Andrew Tarnowski was born in 1940 in Geneva a year after his parents fled the Nazi and Soviet invasions of Poland, and a few days after they sneaked by night through the mountains into Switzerland after the fall of France. He and his parents reached England as refugees nearly three years later after travelling across wartime Europe to Belgrade and then on to Istanbul, Palestine and Egypt, where they lived in a villa lent to them by an uncle of King Farouk. From there they sailed in early 1943 to England, where his father was to train as a parachute commando with the free Polish forces. After a succession of English boarding schools and occasional foster homes as a child, he moved to Scotland where his mother settled with her Scottish second husband. He was educated by the Benedictine monks of Ampleforth College in Yorkshire, from where he won a scholarship to Oxford University to study History. After graduating, he spent an unhappy 18 months in London trying to become an accountant before joining Reuters News Agency and spending 30 years as a correspondent in a series of countries ranging from Spain, Italy and Argentina to India, Poland and Lebanon. By the time he retired from Reuters he had begun research into his family's past for The Last Mazurka, his first book and a journey of discovery back into the pre-war world of the Polish aristocracy from which he came. After finishing the book he moved to Dubai, where he works as a journalism coach on the Gulf News. His greatest pleasures in life are spending time with his Lebanese second wife Wafa' and with his four children, particularly in his small farmhouse in the Mazurian lake region of northern Poland, but also on the beaches of the Arabian Gulf opposite his Dubai apartment. His favourite activities are trying to write more books, fishing for trout in Scottish lakes, jogging in Polish forests and sailing on Polish lakes, particularly with his youngest son Stefan.

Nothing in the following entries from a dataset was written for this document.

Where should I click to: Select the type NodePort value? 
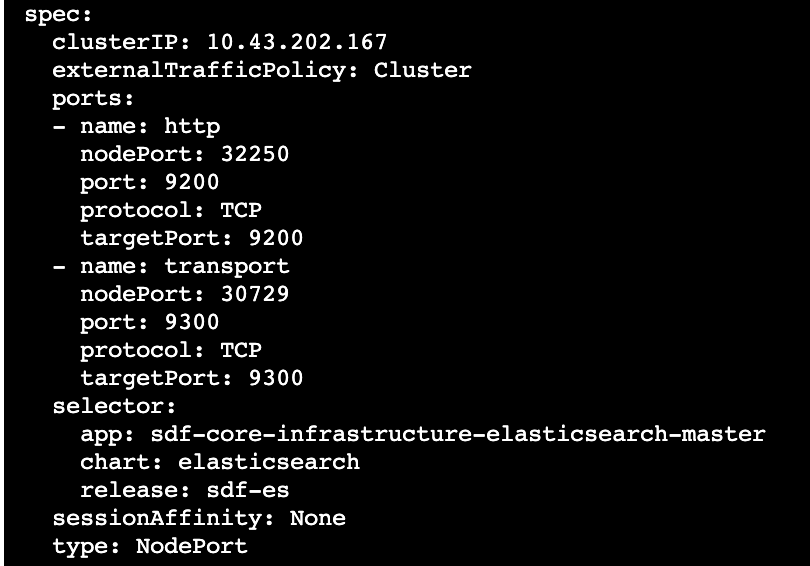coord(192,546)
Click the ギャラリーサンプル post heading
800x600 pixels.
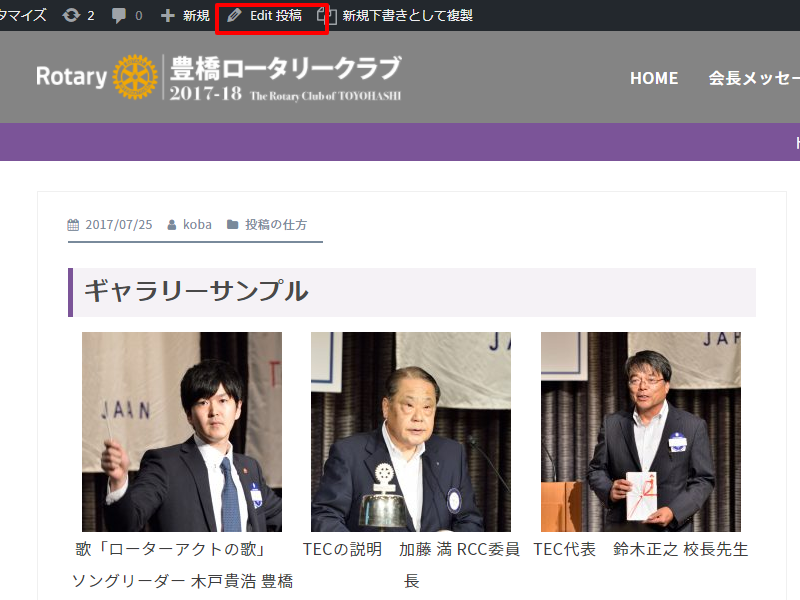(x=196, y=291)
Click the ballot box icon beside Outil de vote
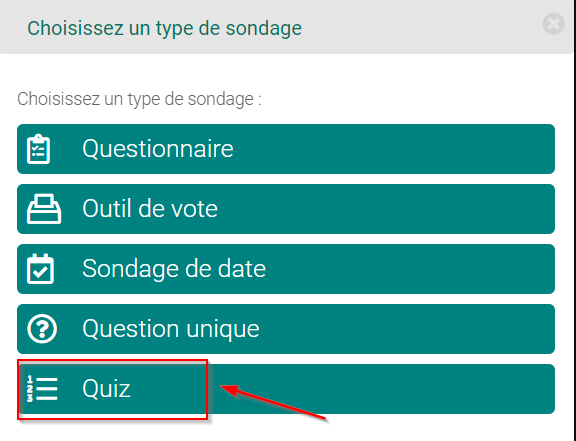The image size is (576, 441). [x=44, y=209]
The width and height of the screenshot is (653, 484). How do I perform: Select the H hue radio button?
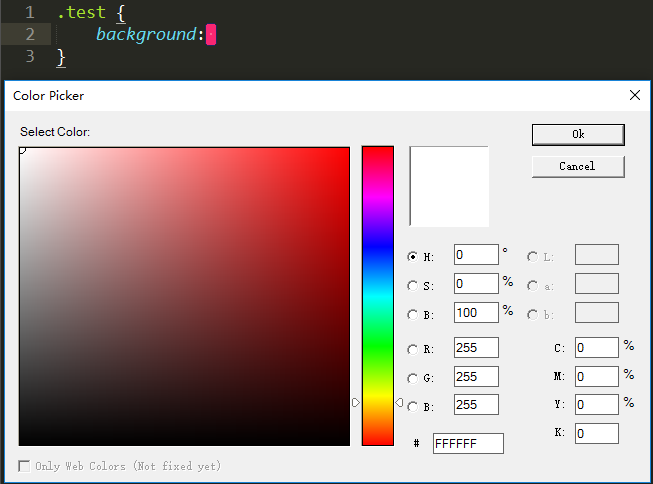[413, 257]
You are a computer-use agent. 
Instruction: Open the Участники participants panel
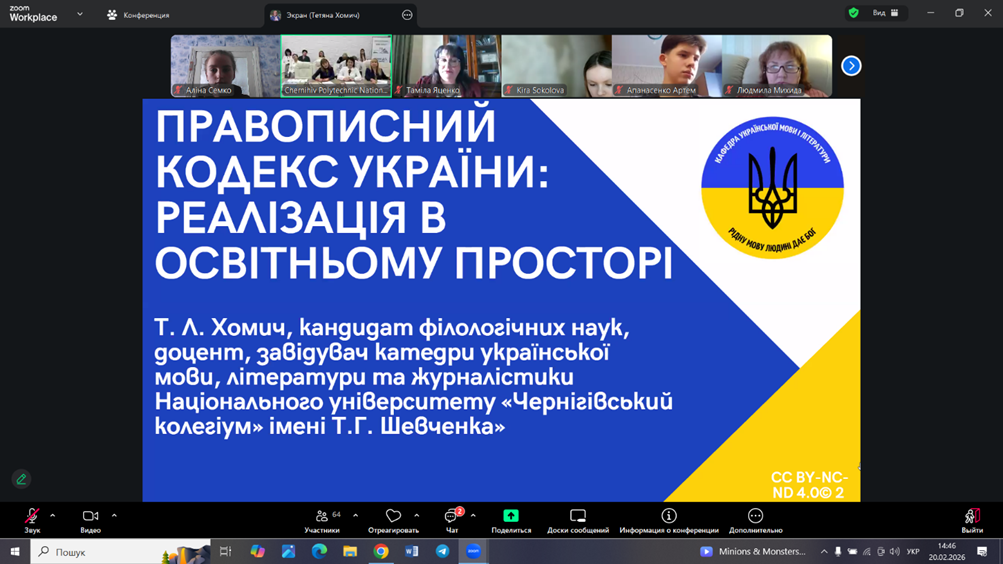(x=322, y=518)
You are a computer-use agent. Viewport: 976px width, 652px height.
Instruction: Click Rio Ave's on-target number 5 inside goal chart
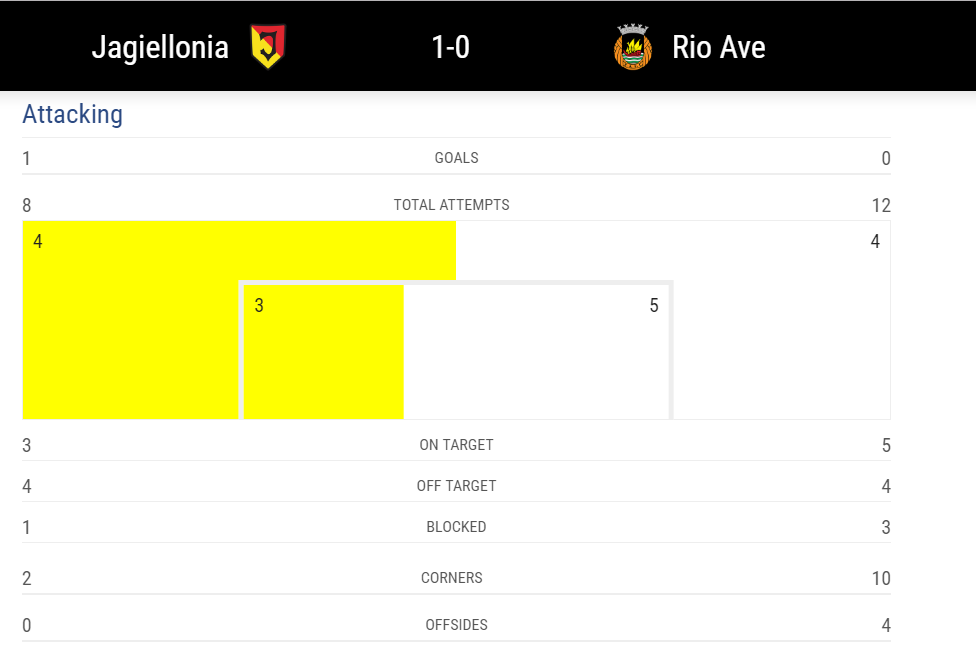click(654, 305)
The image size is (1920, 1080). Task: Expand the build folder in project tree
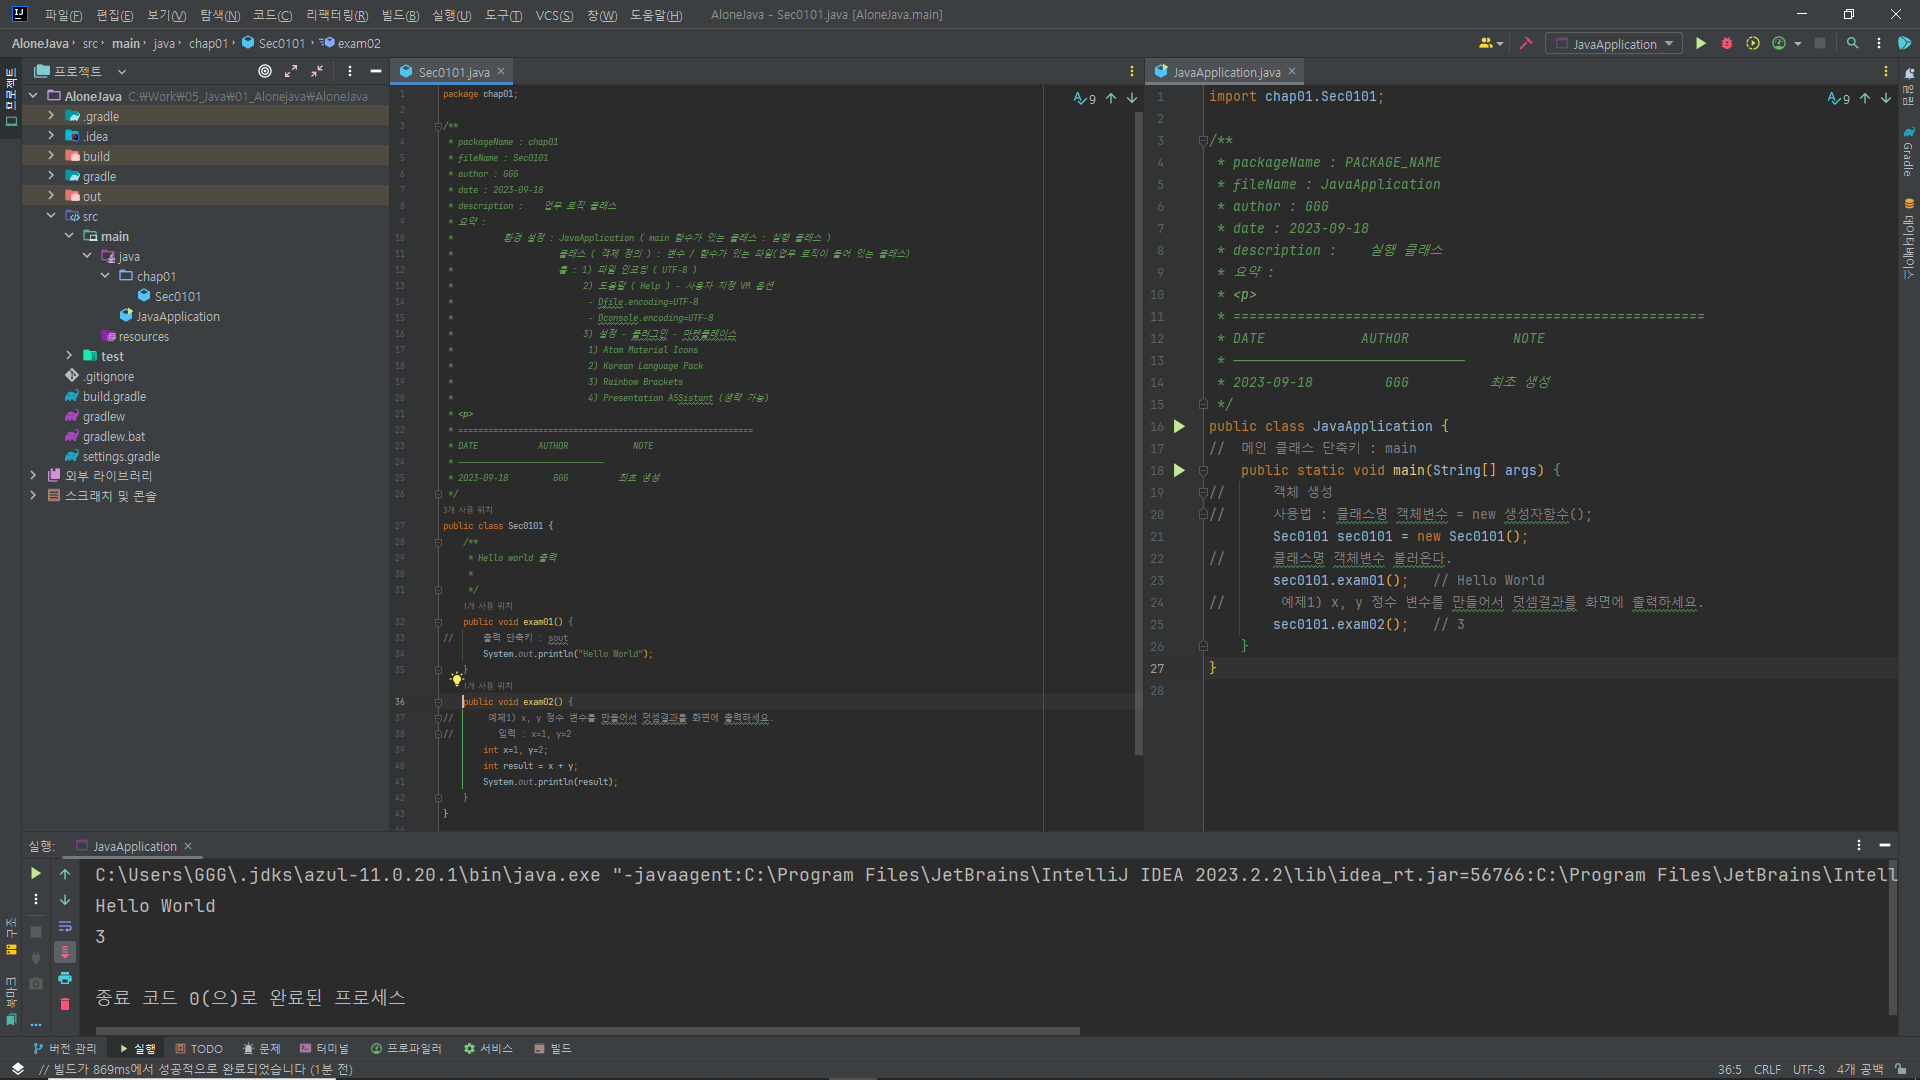tap(51, 156)
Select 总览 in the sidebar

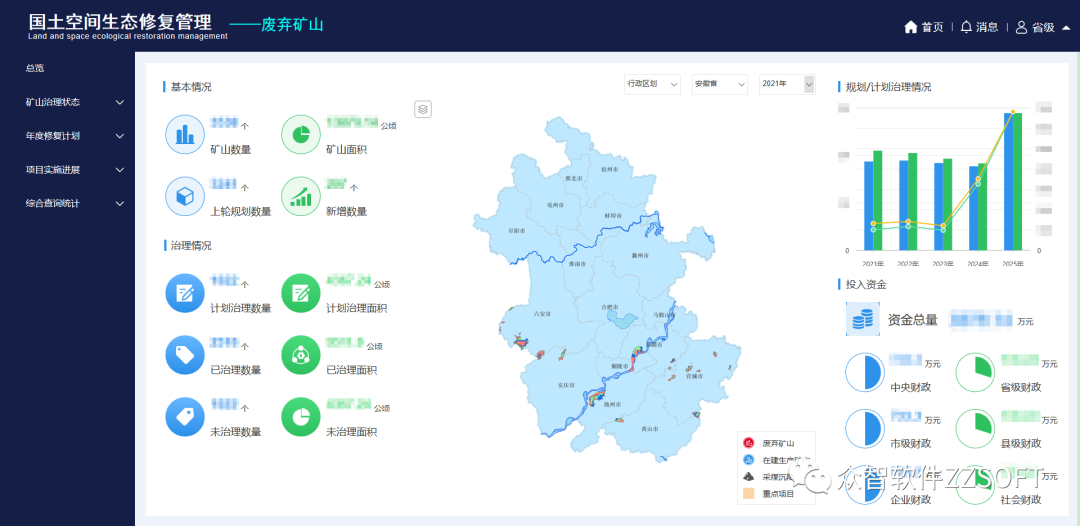[x=35, y=68]
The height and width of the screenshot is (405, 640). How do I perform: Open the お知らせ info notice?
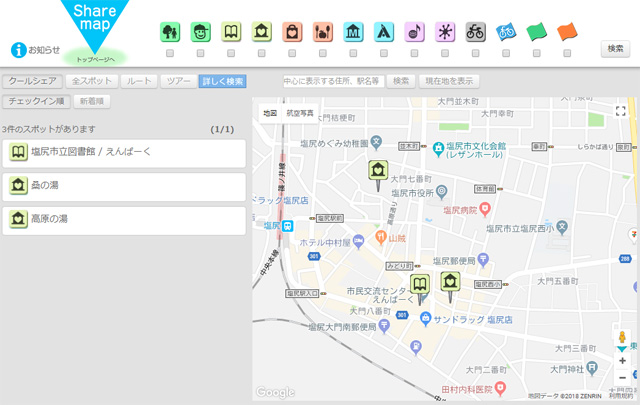click(x=36, y=49)
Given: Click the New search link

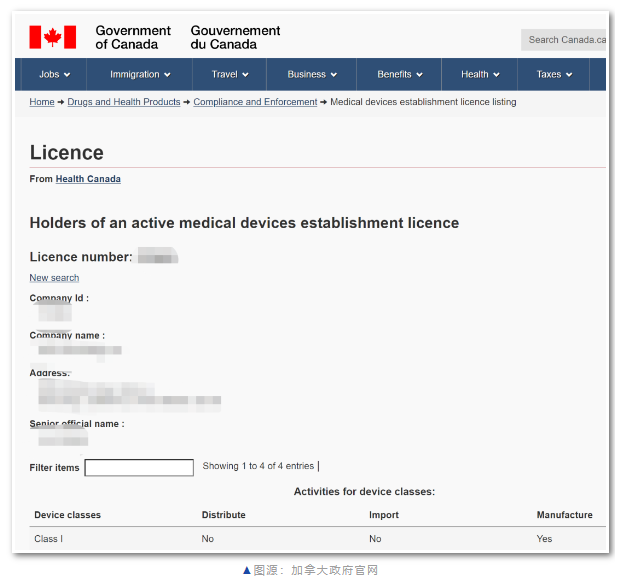Looking at the screenshot, I should click(x=54, y=278).
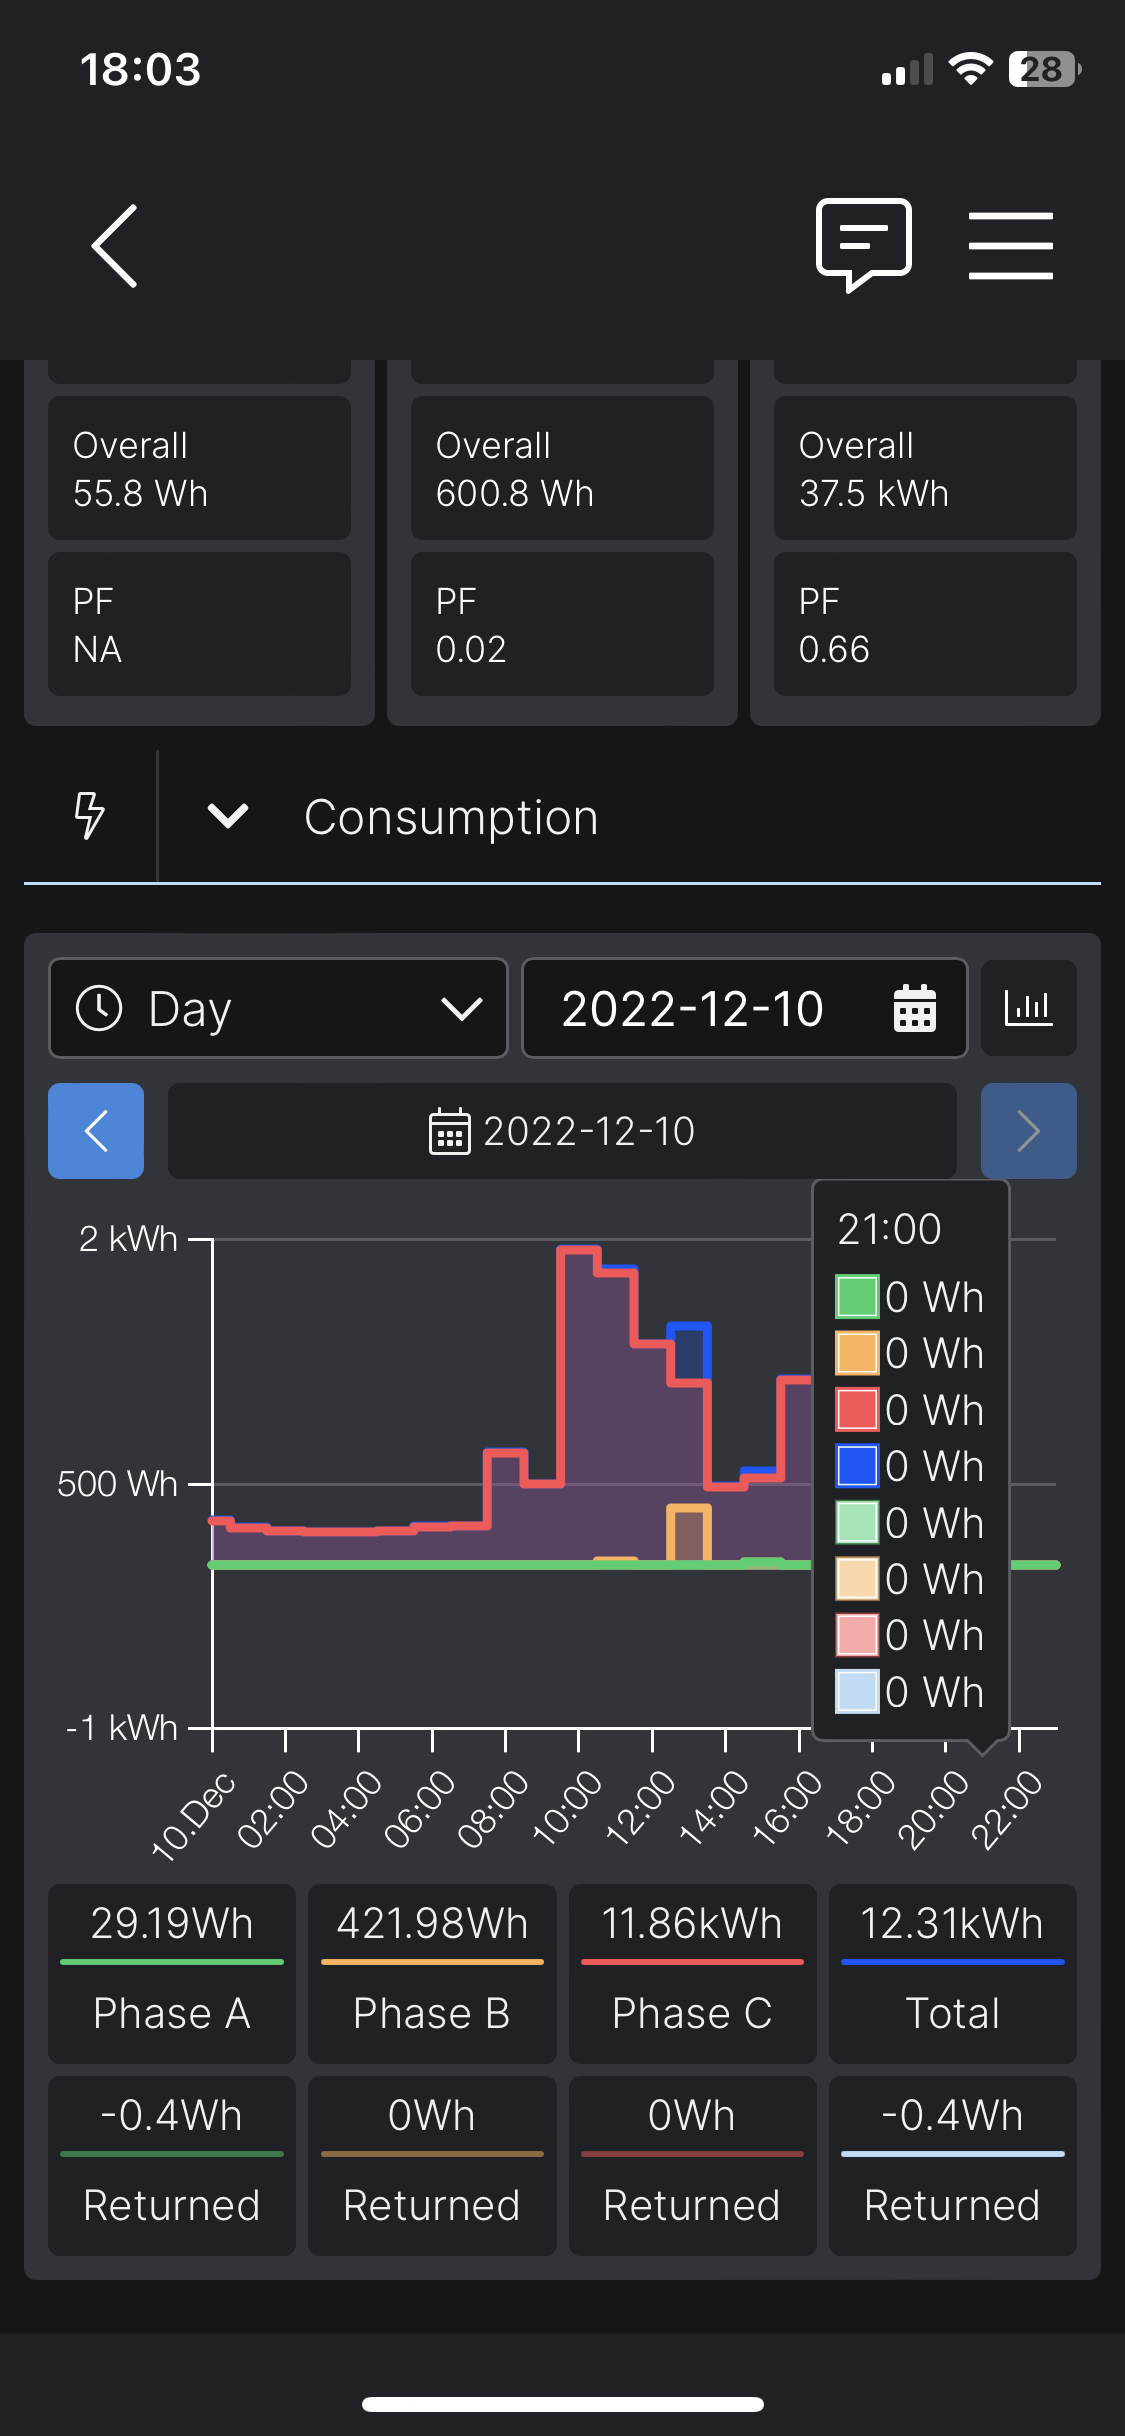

THE LAST MAZURKA: PASSION, WAR AND LOSS IN A POLISH FAMILY

AURUM PRESS (25 May 06)

The shot Count Hieronim Tarnowski fired on his wedding night in 1914, on the eve of the First World War, was like a tocsin that sounded the doom of his ancient Polish family. When in August 1939 his daughter Sophie saw blood pouring down the side of her train, she foresaw a terrible future and knew her idyllic world would be swept away. Thirty years later, when Count Hieronim’s British grandson Andrew learned of the death of his mother – the beautiful, fragile and abused Chouquette – his sense of a lost identity deepened and he set out to rediscover the world from which he came. These moments punctuate an extraordinary tale of the downfall of a once-powerful family, which in turn mirrors the twentieth-century fate of a nation ravaged by invasions and crushed by tyranny. Before 1945, Poland, now a fledgling EU country, was an almost Tolstoyan world of wolf hunts and extravagant opulence, set alongside great poverty and a semi-feudal peasantry, in a landscape of frozen fields and dark forests. Broken by war, it was reduced by communism to drab uniformity, and a way of life was lost forever. This world out of time is the setting for Andrew Tarnowski’s memoir, The Last Mazurka, a tale of loss and exile, love and violence, wandering and longing, told with poignancy and unexpected humour, and all the more powerful for being true in every word.